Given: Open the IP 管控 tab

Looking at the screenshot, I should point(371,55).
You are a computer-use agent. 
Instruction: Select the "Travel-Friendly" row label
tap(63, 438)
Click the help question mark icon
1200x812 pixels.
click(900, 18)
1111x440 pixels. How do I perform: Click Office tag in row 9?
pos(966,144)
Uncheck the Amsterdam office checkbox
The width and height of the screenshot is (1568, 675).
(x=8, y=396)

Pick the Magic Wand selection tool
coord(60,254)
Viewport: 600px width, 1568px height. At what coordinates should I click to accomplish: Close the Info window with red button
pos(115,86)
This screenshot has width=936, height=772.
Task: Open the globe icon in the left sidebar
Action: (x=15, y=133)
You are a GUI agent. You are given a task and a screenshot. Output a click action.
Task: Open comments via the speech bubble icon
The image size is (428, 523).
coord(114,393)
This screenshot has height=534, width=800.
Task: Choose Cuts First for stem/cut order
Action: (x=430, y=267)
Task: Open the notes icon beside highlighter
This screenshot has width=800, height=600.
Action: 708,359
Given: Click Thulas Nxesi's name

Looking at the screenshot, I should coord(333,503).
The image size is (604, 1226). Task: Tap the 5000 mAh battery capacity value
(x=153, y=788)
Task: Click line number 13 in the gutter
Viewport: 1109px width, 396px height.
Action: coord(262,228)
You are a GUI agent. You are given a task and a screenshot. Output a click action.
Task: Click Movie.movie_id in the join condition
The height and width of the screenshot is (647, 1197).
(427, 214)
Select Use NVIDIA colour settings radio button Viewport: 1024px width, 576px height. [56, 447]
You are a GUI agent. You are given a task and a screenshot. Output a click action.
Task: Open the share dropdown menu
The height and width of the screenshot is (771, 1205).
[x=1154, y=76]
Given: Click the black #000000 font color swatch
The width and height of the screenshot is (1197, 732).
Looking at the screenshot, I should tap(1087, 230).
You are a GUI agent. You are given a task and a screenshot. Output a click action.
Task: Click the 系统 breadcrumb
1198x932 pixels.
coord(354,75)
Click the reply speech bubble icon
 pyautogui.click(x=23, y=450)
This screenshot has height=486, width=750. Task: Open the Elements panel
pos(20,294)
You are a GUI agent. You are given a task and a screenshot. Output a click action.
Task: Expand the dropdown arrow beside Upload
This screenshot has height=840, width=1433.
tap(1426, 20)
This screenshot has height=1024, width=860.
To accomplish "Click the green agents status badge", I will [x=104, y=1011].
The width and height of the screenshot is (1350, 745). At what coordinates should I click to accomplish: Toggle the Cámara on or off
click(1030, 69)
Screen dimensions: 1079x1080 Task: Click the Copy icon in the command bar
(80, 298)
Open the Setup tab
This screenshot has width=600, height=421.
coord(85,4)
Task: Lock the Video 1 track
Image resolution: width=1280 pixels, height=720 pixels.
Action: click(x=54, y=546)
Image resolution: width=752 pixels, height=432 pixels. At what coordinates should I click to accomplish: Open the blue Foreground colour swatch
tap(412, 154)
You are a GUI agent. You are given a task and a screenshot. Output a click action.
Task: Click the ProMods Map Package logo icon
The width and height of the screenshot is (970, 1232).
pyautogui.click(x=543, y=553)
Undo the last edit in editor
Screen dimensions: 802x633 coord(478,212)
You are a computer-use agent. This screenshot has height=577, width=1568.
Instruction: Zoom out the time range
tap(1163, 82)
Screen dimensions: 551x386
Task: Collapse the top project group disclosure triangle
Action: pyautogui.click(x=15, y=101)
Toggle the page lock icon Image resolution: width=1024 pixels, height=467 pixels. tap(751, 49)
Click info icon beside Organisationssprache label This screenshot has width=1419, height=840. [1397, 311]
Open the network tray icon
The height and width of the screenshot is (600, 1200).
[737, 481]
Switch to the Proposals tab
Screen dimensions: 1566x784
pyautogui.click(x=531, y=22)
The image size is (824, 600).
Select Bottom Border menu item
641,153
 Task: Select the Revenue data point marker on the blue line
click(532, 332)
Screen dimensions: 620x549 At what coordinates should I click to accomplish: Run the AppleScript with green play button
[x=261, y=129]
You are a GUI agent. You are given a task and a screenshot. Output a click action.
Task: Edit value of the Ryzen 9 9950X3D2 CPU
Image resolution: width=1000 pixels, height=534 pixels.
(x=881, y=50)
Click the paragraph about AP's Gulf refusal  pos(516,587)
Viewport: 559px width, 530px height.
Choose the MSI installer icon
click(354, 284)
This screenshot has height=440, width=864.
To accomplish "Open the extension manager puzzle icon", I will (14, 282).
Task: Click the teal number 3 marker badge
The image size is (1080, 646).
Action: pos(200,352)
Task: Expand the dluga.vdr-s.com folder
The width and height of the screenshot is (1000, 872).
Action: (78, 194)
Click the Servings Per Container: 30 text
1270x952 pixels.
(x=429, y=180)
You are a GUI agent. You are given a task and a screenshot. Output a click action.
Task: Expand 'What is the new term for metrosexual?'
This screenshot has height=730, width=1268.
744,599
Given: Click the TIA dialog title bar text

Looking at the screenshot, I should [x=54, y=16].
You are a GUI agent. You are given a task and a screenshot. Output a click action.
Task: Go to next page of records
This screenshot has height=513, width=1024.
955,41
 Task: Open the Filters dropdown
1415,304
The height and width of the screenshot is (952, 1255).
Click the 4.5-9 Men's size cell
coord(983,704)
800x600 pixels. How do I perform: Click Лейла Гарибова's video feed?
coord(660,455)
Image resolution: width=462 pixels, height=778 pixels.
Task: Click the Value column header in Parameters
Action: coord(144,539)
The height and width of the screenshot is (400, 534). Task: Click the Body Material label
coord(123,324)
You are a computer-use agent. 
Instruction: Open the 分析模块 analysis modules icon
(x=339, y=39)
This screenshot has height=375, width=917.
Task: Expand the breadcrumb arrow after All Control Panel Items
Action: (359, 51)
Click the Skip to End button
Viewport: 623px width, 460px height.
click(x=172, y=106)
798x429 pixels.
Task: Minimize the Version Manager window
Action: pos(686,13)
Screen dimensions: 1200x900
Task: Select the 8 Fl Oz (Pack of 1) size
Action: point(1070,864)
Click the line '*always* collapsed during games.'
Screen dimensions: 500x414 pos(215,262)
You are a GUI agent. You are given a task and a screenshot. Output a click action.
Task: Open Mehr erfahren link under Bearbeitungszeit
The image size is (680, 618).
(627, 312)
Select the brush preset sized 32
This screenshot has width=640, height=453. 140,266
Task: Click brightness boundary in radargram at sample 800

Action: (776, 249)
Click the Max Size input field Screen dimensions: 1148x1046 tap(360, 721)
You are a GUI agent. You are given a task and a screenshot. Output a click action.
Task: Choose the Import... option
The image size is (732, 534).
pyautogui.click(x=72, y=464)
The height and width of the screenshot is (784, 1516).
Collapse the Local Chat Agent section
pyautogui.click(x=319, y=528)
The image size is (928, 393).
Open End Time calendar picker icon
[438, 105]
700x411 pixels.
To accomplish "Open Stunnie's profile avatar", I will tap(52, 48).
• • •
What you should do. For this exercise, output exactly the lines above from the line with "Select Bottom Border menu item" to the line with "Task: Click the teal number 3 marker badge", counting both, and leave out the rest.

Response for this exercise.
Select Bottom Border menu item
641,153
 Task: Select the Revenue data point marker on the blue line
click(532, 332)
Screen dimensions: 620x549 At what coordinates should I click to accomplish: Run the AppleScript with green play button
[x=261, y=129]
You are a GUI agent. You are given a task and a screenshot. Output a click action.
Task: Edit value of the Ryzen 9 9950X3D2 CPU
Image resolution: width=1000 pixels, height=534 pixels.
(x=881, y=50)
Click the paragraph about AP's Gulf refusal  pos(516,587)
Viewport: 559px width, 530px height.
Choose the MSI installer icon
click(354, 284)
This screenshot has height=440, width=864.
To accomplish "Open the extension manager puzzle icon", I will (14, 282).
Task: Click the teal number 3 marker badge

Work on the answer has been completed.